From 1987-91, MacDonald was a student-athlete for CMU's gymnastics program under Reighard. She started as an employee in 1994.

MacDonald told investigators that Jackson, who is the trainer, makes final decisions on whether a student-athlete can compete, and there is no room for questioning her determination. However, she said coaches and trainers often discuss "event-specific considerations relating to injuries," the report stated. MacDonald added that coaches often check to see how athletes feel physically. She said some athletes like to push through injuries, while others do not. MacDonald said she's known of athletes that did not disclose their injuries to trainers.

Jackson stated that Reighard didn't always follow her direction regarding injuries of gymnasts.
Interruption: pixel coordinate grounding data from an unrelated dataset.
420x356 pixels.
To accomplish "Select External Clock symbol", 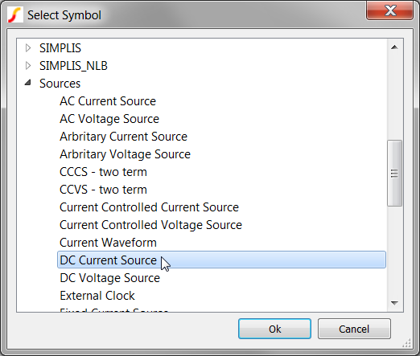I will coord(97,296).
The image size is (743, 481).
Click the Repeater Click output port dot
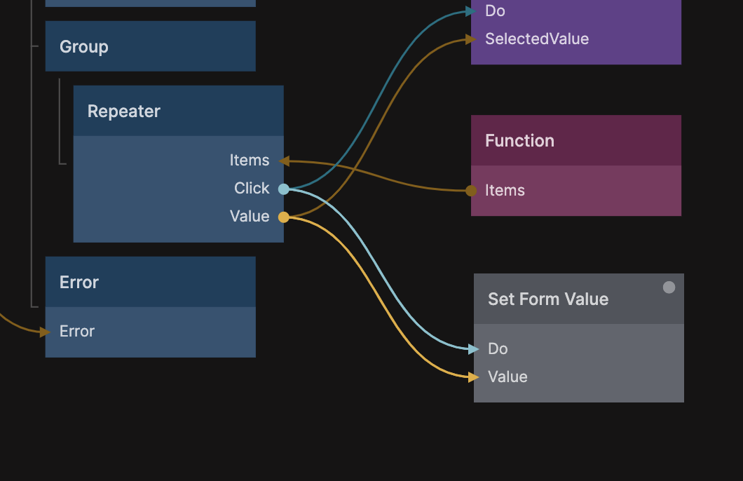click(x=283, y=189)
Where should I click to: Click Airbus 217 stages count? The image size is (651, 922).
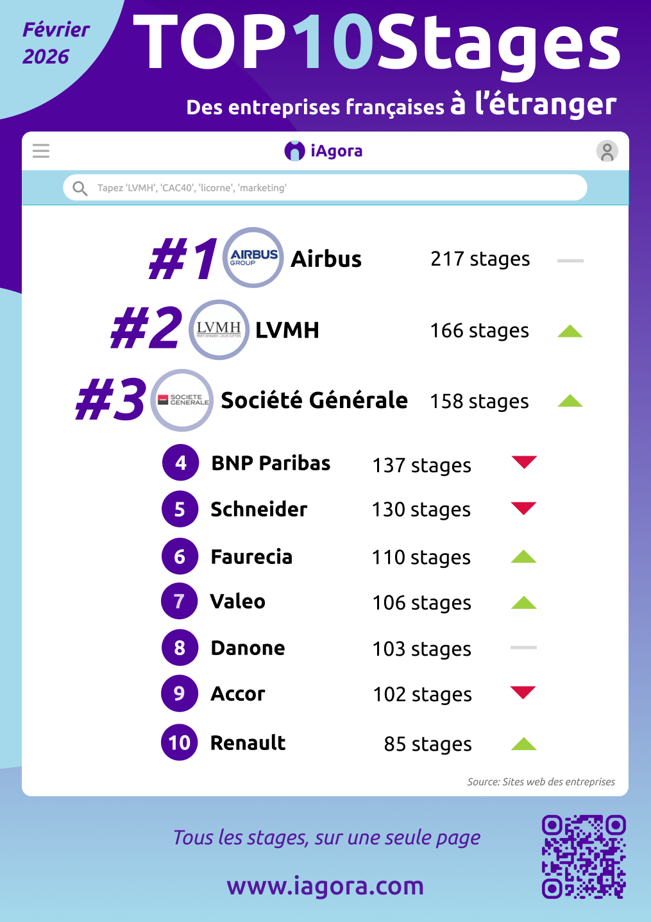[x=480, y=259]
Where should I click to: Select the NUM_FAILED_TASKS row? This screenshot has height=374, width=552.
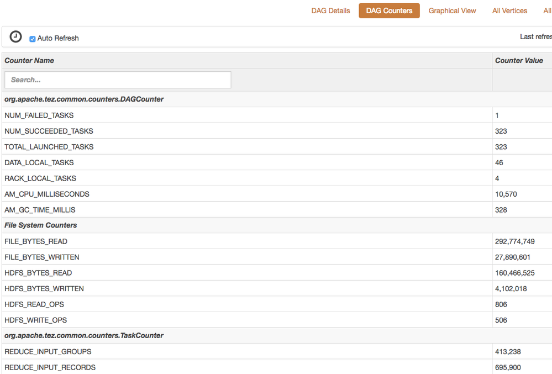click(x=39, y=115)
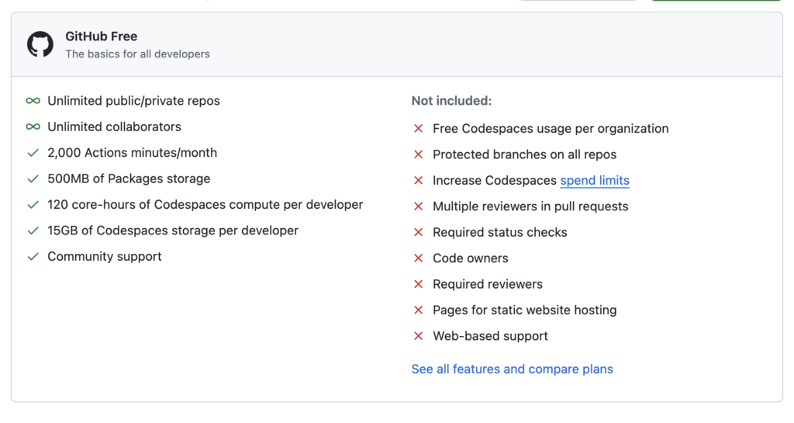Click the Not included heading
This screenshot has height=423, width=794.
[x=451, y=101]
She believes Reighard acted differently when she was not around by questioning her expertise as a trainer to others in the program.

Reighard broke CMU's Independent Medical Model in late 2018, and Jackson said she knew of it. He also had a number of other injury-related conversations that went against policy. 

When speaking with investigators, Reighard was asked directly if he violated the policies, even after being told to stop. He admitted to doing so but explained to them it was because he was a head coach for 35 years.

Dr. Amaria, during his time with investigators, noted a long history of concerns with Reighard violating the policies set in place by CMU. These violations included sending student-athletes to physical therapy without involving the medical staff, speaking with student-athletes directly about injuries and advising them on personal medical treatment.

"Dr. Amaria noted that he was stunned and shocked that any coach would do what (Reighard) was alleged to have done," the investigation details.

Wiese told investigators Reighard had a history of "fat-shaming" gymnasts, disregarding their injuries and that his coaching tactics were harmful to the mental health of his athletes.

Following all interviews, the investigative team concluded that Reighard violated CMU's Independent Medical Model regarding the original complaint made by the concussed student-athlete.

"No coach should have any influence, direction, or implementation of health care actions or plans for student-athletes," the report stated.

"In short, there seems to be no reaching this particular coach about the link between student-athlete safety and the need for an independent medical authority to have exclusive dominion over student-athlete health and well-being," the report concluded. 

What's next?

Now that Reighard has been fired for "egregious misconduct," as noted in CMU Athletics' press release, Athletic Director Michael Alford will conduct a national search for a new gymnastics coach.

Alford also said CMU has already been in contact with the NCAA, as the findings in the report could lead to an NCAA violation. Alford said he will fully cooperate in self-reporting each matter.

“Our student-athletes and their families trust us to protect our students,” Alford said in a press release. “We will not tolerate a callous disregard of safety. We will not tolerate actions that put students in the way of significant and even life-threatening injuries.”